◆ CONSIGNE ◆
Recopiez à l'identique chacune des lignes de toutes les entrées ci-dessous.

◆ DONNÉES DISPONIBLES ◆
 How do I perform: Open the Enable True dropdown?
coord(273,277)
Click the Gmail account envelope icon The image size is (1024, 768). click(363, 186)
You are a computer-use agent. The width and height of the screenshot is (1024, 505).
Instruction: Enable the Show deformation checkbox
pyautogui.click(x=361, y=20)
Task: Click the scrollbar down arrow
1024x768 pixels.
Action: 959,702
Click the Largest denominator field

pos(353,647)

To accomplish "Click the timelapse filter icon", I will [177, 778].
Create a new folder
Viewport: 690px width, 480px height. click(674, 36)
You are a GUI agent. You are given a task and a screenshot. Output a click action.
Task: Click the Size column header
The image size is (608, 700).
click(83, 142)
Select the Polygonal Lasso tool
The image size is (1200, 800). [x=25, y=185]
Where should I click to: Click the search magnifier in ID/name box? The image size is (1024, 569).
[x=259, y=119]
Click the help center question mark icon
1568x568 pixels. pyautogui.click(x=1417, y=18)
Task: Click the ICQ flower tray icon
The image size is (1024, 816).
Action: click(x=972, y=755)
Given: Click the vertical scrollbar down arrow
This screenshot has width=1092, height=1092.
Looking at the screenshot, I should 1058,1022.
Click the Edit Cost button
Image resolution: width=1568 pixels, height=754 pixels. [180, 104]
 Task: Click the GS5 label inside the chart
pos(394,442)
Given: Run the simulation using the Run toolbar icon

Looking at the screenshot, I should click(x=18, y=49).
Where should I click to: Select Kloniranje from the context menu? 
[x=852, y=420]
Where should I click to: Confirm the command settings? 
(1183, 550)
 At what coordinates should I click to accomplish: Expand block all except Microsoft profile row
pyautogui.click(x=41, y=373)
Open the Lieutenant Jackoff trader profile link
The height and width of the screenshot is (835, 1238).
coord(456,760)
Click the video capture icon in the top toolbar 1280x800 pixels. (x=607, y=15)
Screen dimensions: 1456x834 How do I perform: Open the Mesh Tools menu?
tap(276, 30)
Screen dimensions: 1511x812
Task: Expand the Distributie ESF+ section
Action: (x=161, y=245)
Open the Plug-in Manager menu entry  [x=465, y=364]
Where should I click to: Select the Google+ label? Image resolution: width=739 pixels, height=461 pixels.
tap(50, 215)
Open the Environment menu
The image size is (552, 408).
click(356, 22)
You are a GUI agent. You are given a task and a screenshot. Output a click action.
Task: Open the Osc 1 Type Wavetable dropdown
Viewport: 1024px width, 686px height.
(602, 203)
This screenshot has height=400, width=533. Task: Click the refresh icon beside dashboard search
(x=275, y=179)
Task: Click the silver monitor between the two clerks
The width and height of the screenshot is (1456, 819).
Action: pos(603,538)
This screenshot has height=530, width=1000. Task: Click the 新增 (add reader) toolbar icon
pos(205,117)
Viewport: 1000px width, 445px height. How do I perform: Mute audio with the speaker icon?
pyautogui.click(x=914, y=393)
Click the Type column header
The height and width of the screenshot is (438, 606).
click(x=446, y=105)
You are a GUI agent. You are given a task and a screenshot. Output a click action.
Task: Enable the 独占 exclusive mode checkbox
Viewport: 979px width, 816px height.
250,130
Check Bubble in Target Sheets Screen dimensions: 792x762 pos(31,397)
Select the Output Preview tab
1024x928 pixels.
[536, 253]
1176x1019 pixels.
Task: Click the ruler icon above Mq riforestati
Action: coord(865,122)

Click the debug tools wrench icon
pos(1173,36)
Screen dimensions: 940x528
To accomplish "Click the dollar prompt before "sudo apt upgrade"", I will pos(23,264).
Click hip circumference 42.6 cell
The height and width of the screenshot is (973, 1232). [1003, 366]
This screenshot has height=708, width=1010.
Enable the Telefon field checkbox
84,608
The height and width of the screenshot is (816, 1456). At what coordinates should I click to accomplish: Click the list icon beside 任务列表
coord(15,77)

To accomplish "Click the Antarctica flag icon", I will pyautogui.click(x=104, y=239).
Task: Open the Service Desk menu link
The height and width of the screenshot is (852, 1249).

◆ SOLUTION RÉDIGÉE ◆
 How do I perform: Open the Enable True dropdown?
coord(273,277)
Click the Gmail account envelope icon The image size is (1024, 768). click(363, 186)
You are a computer-use agent. The width and height of the screenshot is (1024, 505).
Instruction: Enable the Show deformation checkbox
pyautogui.click(x=361, y=20)
Task: Click the scrollbar down arrow
1024x768 pixels.
Action: 959,702
Click the Largest denominator field

pos(353,647)

To accomplish "Click the timelapse filter icon", I will [177, 778].
Create a new folder
Viewport: 690px width, 480px height. click(674, 36)
You are a GUI agent. You are given a task and a screenshot. Output a click action.
Task: Click the Size column header
The image size is (608, 700).
click(83, 142)
Select the Polygonal Lasso tool
The image size is (1200, 800). [x=25, y=185]
Where should I click to: Click the search magnifier in ID/name box? The image size is (1024, 569).
[x=259, y=119]
Click the help center question mark icon
1568x568 pixels. pyautogui.click(x=1417, y=18)
Task: Click the ICQ flower tray icon
The image size is (1024, 816).
Action: click(x=972, y=755)
Given: Click the vertical scrollbar down arrow
This screenshot has width=1092, height=1092.
Looking at the screenshot, I should 1058,1022.
Click the Edit Cost button
Image resolution: width=1568 pixels, height=754 pixels. [180, 104]
 Task: Click the GS5 label inside the chart
pos(394,442)
Given: Run the simulation using the Run toolbar icon

Looking at the screenshot, I should click(x=18, y=49).
Where should I click to: Select Kloniranje from the context menu? 
[x=852, y=420]
Where should I click to: Confirm the command settings? 
(1183, 550)
 At what coordinates should I click to accomplish: Expand block all except Microsoft profile row
pyautogui.click(x=41, y=373)
Open the Lieutenant Jackoff trader profile link
The height and width of the screenshot is (835, 1238).
coord(456,760)
Click the video capture icon in the top toolbar 1280x800 pixels. (x=607, y=15)
Screen dimensions: 1456x834 How do I perform: Open the Mesh Tools menu?
tap(276, 30)
Screen dimensions: 1511x812
Task: Expand the Distributie ESF+ section
Action: (x=161, y=245)
Open the Plug-in Manager menu entry  [x=465, y=364]
Where should I click to: Select the Google+ label? Image resolution: width=739 pixels, height=461 pixels.
tap(50, 215)
Open the Environment menu
The image size is (552, 408).
click(356, 22)
You are a GUI agent. You are given a task and a screenshot. Output a click action.
Task: Open the Osc 1 Type Wavetable dropdown
Viewport: 1024px width, 686px height.
(602, 203)
This screenshot has height=400, width=533. Task: Click the refresh icon beside dashboard search
(x=275, y=179)
Task: Click the silver monitor between the two clerks
The width and height of the screenshot is (1456, 819).
Action: pos(603,538)
This screenshot has height=530, width=1000. Task: Click the 新增 (add reader) toolbar icon
pos(205,117)
Viewport: 1000px width, 445px height. How do I perform: Mute audio with the speaker icon?
pyautogui.click(x=914, y=393)
Click the Type column header
The height and width of the screenshot is (438, 606).
click(x=446, y=105)
You are a GUI agent. You are given a task and a screenshot. Output a click action.
Task: Enable the 独占 exclusive mode checkbox
Viewport: 979px width, 816px height.
250,130
Check Bubble in Target Sheets Screen dimensions: 792x762 pos(31,397)
Select the Output Preview tab
1024x928 pixels.
[536, 253]
1176x1019 pixels.
Task: Click the ruler icon above Mq riforestati
Action: coord(865,122)

Click the debug tools wrench icon
pos(1173,36)
Screen dimensions: 940x528
To accomplish "Click the dollar prompt before "sudo apt upgrade"", I will pos(23,264).
Click hip circumference 42.6 cell
The height and width of the screenshot is (973, 1232). [1003, 366]
This screenshot has height=708, width=1010.
Enable the Telefon field checkbox
84,608
The height and width of the screenshot is (816, 1456). At what coordinates should I click to accomplish: Click the list icon beside 任务列表
coord(15,77)

To accomplish "Click the Antarctica flag icon", I will pyautogui.click(x=104, y=239).
Task: Open the Service Desk menu link
The height and width of the screenshot is (852, 1249).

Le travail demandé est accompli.